• Work to be completed
Print the data once more, exactly as supplied.

───── Records for the task ─────

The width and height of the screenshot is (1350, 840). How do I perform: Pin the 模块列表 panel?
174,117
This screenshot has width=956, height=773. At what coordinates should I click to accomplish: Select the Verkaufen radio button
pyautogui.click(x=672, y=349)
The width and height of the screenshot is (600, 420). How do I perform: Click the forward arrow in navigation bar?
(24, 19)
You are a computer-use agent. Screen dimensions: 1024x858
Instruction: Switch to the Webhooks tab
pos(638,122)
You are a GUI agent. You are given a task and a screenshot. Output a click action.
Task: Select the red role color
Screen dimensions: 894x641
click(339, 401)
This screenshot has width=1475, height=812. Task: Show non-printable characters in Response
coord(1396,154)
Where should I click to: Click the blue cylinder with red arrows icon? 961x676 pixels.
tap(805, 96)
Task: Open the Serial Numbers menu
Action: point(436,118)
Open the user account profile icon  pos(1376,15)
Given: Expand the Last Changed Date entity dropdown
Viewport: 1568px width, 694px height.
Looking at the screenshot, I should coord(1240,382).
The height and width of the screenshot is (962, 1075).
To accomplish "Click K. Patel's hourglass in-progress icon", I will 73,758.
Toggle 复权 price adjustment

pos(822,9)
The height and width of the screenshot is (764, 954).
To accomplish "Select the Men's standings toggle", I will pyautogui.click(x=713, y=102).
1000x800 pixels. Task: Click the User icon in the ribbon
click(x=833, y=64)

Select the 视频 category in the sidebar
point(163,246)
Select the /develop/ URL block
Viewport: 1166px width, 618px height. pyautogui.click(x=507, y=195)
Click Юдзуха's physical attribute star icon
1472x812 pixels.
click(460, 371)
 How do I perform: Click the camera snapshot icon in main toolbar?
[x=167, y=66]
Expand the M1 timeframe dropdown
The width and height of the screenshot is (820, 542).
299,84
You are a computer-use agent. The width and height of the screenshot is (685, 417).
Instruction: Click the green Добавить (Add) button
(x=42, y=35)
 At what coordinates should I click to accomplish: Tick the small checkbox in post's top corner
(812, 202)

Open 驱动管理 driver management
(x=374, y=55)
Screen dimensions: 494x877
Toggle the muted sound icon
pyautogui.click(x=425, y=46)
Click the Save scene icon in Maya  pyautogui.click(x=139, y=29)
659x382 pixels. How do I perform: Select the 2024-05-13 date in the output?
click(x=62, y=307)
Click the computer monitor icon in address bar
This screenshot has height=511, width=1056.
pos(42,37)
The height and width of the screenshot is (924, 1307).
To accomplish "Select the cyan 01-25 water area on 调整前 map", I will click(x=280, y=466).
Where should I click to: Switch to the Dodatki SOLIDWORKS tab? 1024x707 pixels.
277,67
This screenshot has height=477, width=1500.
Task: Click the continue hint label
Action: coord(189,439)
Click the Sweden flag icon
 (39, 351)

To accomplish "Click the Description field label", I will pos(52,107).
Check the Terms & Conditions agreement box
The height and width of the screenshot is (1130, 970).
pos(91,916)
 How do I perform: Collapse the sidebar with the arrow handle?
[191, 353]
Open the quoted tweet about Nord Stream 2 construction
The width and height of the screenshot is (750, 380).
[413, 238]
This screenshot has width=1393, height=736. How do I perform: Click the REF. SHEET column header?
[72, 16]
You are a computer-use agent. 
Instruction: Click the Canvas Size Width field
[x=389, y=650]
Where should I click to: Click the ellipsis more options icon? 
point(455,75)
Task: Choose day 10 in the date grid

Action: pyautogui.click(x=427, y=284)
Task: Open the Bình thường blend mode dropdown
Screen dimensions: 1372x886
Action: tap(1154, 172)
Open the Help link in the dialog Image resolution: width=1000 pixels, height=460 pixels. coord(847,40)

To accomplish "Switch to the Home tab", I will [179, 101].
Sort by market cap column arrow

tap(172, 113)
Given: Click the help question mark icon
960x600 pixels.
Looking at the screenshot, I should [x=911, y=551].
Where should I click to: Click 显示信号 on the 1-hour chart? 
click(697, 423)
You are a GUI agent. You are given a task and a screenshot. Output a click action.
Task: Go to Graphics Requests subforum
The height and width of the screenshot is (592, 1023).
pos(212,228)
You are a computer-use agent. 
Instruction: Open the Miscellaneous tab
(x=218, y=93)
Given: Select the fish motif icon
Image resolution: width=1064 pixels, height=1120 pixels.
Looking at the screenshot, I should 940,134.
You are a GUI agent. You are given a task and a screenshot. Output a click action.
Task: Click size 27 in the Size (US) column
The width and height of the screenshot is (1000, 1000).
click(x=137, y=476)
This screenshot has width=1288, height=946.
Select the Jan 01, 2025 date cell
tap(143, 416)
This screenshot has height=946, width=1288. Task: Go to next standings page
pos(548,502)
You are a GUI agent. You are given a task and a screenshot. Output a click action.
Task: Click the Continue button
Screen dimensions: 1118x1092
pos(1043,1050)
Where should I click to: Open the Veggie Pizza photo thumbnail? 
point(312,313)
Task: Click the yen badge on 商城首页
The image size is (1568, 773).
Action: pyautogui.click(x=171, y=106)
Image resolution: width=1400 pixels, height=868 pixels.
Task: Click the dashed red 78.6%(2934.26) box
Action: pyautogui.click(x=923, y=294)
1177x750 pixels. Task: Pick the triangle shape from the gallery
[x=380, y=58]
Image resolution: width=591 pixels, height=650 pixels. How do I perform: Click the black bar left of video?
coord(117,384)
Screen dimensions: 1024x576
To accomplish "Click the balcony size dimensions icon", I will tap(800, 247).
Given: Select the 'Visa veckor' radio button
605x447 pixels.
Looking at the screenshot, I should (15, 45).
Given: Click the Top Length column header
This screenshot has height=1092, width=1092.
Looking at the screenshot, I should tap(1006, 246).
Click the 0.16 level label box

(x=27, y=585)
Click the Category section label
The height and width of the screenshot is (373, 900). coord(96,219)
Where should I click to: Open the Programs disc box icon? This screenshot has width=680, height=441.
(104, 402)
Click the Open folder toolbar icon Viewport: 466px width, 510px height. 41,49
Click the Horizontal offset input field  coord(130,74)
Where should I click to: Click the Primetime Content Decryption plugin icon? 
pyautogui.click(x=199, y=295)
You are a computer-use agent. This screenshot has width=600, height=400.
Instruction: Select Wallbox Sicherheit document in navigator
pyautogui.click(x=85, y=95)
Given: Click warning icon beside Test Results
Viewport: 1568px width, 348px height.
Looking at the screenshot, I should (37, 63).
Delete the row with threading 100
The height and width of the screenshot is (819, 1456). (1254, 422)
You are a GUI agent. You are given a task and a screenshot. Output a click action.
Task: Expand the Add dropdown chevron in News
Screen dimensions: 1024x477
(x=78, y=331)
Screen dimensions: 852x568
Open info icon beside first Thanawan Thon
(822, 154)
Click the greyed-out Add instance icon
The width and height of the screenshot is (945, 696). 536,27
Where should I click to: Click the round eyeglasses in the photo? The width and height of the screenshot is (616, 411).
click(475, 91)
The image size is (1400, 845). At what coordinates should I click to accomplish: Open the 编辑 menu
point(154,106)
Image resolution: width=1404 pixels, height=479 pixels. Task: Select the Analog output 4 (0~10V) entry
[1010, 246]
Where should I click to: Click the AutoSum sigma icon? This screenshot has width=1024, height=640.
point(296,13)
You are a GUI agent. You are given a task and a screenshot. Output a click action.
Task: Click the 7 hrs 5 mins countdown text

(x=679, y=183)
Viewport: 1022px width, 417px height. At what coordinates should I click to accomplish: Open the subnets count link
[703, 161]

─────

• Solution to this task
The width and height of the screenshot is (1350, 840). How do I perform: Pin the 模块列表 panel?
174,117
This screenshot has width=956, height=773. At what coordinates should I click to accomplish: Select the Verkaufen radio button
pyautogui.click(x=672, y=349)
The width and height of the screenshot is (600, 420). How do I perform: Click the forward arrow in navigation bar?
(24, 19)
You are a computer-use agent. Screen dimensions: 1024x858
Instruction: Switch to the Webhooks tab
pos(638,122)
You are a GUI agent. You are given a task and a screenshot. Output a click action.
Task: Select the red role color
Screen dimensions: 894x641
click(339, 401)
This screenshot has width=1475, height=812. Task: Show non-printable characters in Response
coord(1396,154)
Where should I click to: Click the blue cylinder with red arrows icon? 961x676 pixels.
tap(805, 96)
Task: Open the Serial Numbers menu
Action: point(436,118)
Open the user account profile icon  pos(1376,15)
Given: Expand the Last Changed Date entity dropdown
Viewport: 1568px width, 694px height.
Looking at the screenshot, I should coord(1240,382).
The height and width of the screenshot is (962, 1075).
To accomplish "Click K. Patel's hourglass in-progress icon", I will 73,758.
Toggle 复权 price adjustment

pos(822,9)
The height and width of the screenshot is (764, 954).
To accomplish "Select the Men's standings toggle", I will pyautogui.click(x=713, y=102).
1000x800 pixels. Task: Click the User icon in the ribbon
click(x=833, y=64)

Select the 视频 category in the sidebar
point(163,246)
Select the /develop/ URL block
Viewport: 1166px width, 618px height. pyautogui.click(x=507, y=195)
Click Юдзуха's physical attribute star icon
1472x812 pixels.
click(460, 371)
 How do I perform: Click the camera snapshot icon in main toolbar?
[x=167, y=66]
Expand the M1 timeframe dropdown
The width and height of the screenshot is (820, 542).
299,84
You are a computer-use agent. The width and height of the screenshot is (685, 417).
Instruction: Click the green Добавить (Add) button
(x=42, y=35)
 At what coordinates should I click to accomplish: Tick the small checkbox in post's top corner
(812, 202)

Open 驱动管理 driver management
(x=374, y=55)
Screen dimensions: 494x877
Toggle the muted sound icon
pyautogui.click(x=425, y=46)
Click the Save scene icon in Maya  pyautogui.click(x=139, y=29)
659x382 pixels. How do I perform: Select the 2024-05-13 date in the output?
click(x=62, y=307)
Click the computer monitor icon in address bar
This screenshot has height=511, width=1056.
pos(42,37)
The height and width of the screenshot is (924, 1307).
To accomplish "Select the cyan 01-25 water area on 调整前 map", I will click(x=280, y=466).
Where should I click to: Switch to the Dodatki SOLIDWORKS tab? 1024x707 pixels.
277,67
This screenshot has height=477, width=1500.
Task: Click the continue hint label
Action: coord(189,439)
Click the Sweden flag icon
 (39, 351)

To accomplish "Click the Description field label", I will pos(52,107).
Check the Terms & Conditions agreement box
The height and width of the screenshot is (1130, 970).
pos(91,916)
 How do I perform: Collapse the sidebar with the arrow handle?
[191, 353]
Open the quoted tweet about Nord Stream 2 construction
The width and height of the screenshot is (750, 380).
[413, 238]
This screenshot has width=1393, height=736. How do I perform: Click the REF. SHEET column header?
[72, 16]
You are a computer-use agent. 
Instruction: Click the Canvas Size Width field
[x=389, y=650]
Where should I click to: Click the ellipsis more options icon? 
point(455,75)
Task: Choose day 10 in the date grid

Action: pyautogui.click(x=427, y=284)
Task: Open the Bình thường blend mode dropdown
Screen dimensions: 1372x886
Action: tap(1154, 172)
Open the Help link in the dialog Image resolution: width=1000 pixels, height=460 pixels. coord(847,40)

To accomplish "Switch to the Home tab", I will [179, 101].
Sort by market cap column arrow

tap(172, 113)
Given: Click the help question mark icon
960x600 pixels.
Looking at the screenshot, I should [x=911, y=551].
Where should I click to: Click 显示信号 on the 1-hour chart? 
click(697, 423)
You are a GUI agent. You are given a task and a screenshot. Output a click action.
Task: Go to Graphics Requests subforum
The height and width of the screenshot is (592, 1023).
pos(212,228)
You are a computer-use agent. 
Instruction: Open the Miscellaneous tab
(x=218, y=93)
Given: Select the fish motif icon
Image resolution: width=1064 pixels, height=1120 pixels.
Looking at the screenshot, I should 940,134.
You are a GUI agent. You are given a task and a screenshot. Output a click action.
Task: Click size 27 in the Size (US) column
The width and height of the screenshot is (1000, 1000).
click(x=137, y=476)
This screenshot has width=1288, height=946.
Select the Jan 01, 2025 date cell
tap(143, 416)
This screenshot has height=946, width=1288. Task: Go to next standings page
pos(548,502)
You are a GUI agent. You are given a task and a screenshot. Output a click action.
Task: Click the Continue button
Screen dimensions: 1118x1092
pos(1043,1050)
Where should I click to: Open the Veggie Pizza photo thumbnail? 
point(312,313)
Task: Click the yen badge on 商城首页
The image size is (1568, 773).
Action: pyautogui.click(x=171, y=106)
Image resolution: width=1400 pixels, height=868 pixels.
Task: Click the dashed red 78.6%(2934.26) box
Action: pyautogui.click(x=923, y=294)
1177x750 pixels. Task: Pick the triangle shape from the gallery
[x=380, y=58]
Image resolution: width=591 pixels, height=650 pixels. How do I perform: Click the black bar left of video?
coord(117,384)
Screen dimensions: 1024x576
To accomplish "Click the balcony size dimensions icon", I will tap(800, 247).
Given: Select the 'Visa veckor' radio button
605x447 pixels.
Looking at the screenshot, I should (15, 45).
Given: Click the Top Length column header
This screenshot has height=1092, width=1092.
Looking at the screenshot, I should tap(1006, 246).
Click the 0.16 level label box

(x=27, y=585)
Click the Category section label
The height and width of the screenshot is (373, 900). coord(96,219)
Where should I click to: Open the Programs disc box icon? This screenshot has width=680, height=441.
(104, 402)
Click the Open folder toolbar icon Viewport: 466px width, 510px height. 41,49
Click the Horizontal offset input field  coord(130,74)
Where should I click to: Click the Primetime Content Decryption plugin icon? 
pyautogui.click(x=199, y=295)
You are a computer-use agent. This screenshot has width=600, height=400.
Instruction: Select Wallbox Sicherheit document in navigator
pyautogui.click(x=85, y=95)
Given: Click warning icon beside Test Results
Viewport: 1568px width, 348px height.
Looking at the screenshot, I should (37, 63).
Delete the row with threading 100
The height and width of the screenshot is (819, 1456). (1254, 422)
You are a GUI agent. You are given a task and a screenshot. Output a click action.
Task: Expand the Add dropdown chevron in News
Screen dimensions: 1024x477
(x=78, y=331)
Screen dimensions: 852x568
Open info icon beside first Thanawan Thon
(822, 154)
Click the greyed-out Add instance icon
The width and height of the screenshot is (945, 696). 536,27
Where should I click to: Click the round eyeglasses in the photo? The width and height of the screenshot is (616, 411).
click(475, 91)
The image size is (1400, 845). At what coordinates should I click to accomplish: Open the 编辑 menu
point(154,106)
Image resolution: width=1404 pixels, height=479 pixels. Task: Select the Analog output 4 (0~10V) entry
[1010, 246]
Where should I click to: Click the AutoSum sigma icon? This screenshot has width=1024, height=640.
point(296,13)
You are a GUI agent. You are given a task and a screenshot. Output a click action.
Task: Click the 7 hrs 5 mins countdown text

(x=679, y=183)
Viewport: 1022px width, 417px height. At what coordinates should I click to accomplish: Open the subnets count link
[703, 161]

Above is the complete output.